Saturday, 11 de May de 2024 ISSN 1519-7670 - Ano 24 - nº 1287

Onde se deu o massacre das crianças?

Você saberia identificar um ‘beótio’? Originalmente, os ‘beótios’ habitavam a ‘Boétia’, província da Grécia. Os dicionários (ou seriam ‘ditionários’?) registram beócio, beócios e Beócia. Sabe onde fica a Escótia? Não pode saber. Entre nós, o país é conhecido como Escócia.
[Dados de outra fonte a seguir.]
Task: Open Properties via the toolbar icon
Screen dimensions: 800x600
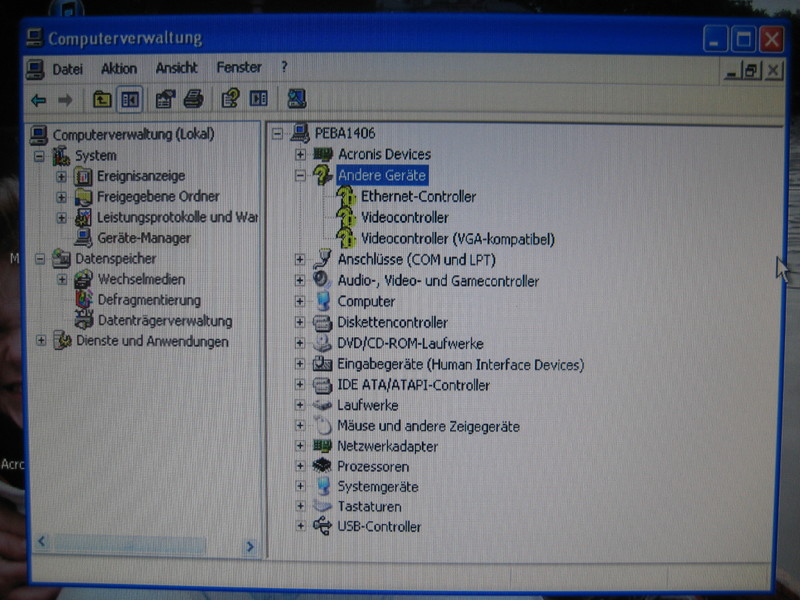Action: (165, 99)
Mas entre nós os beócios são em grande número – ou seriam ‘beótios’? – e, com o rebaixamento de critérios para ocupar os cargos, eles proliferam na imprensa, em escolas e em universidades, onde alguns deles são editores, chefes de redação, diretores, reitores etc. Desprezam comezinhas lições do bom senso e da intuição, mas desprezam principalmente a quem sabe. Por que não perguntam quando não sabem? Perguntar deve ser o principal ofício na imprensa. O repórter pergunta para poder responder aos leitores.

Adjetivo pátrio

Beslan, na Océcia (ou Osséssia) do Norte, república pertencente à federação russa que emergiu da queda da URSS, é uma pequena cidade de 30.000 habitantes, situada na região do Cáucaso, vizinha à Chechênia. Foi lá que na semana passada o terrorismo internacional mostrou a sua face mais cruel: o assassinato, em larga escala, de mais de 300 reféns numa escola, muitos deles crianças.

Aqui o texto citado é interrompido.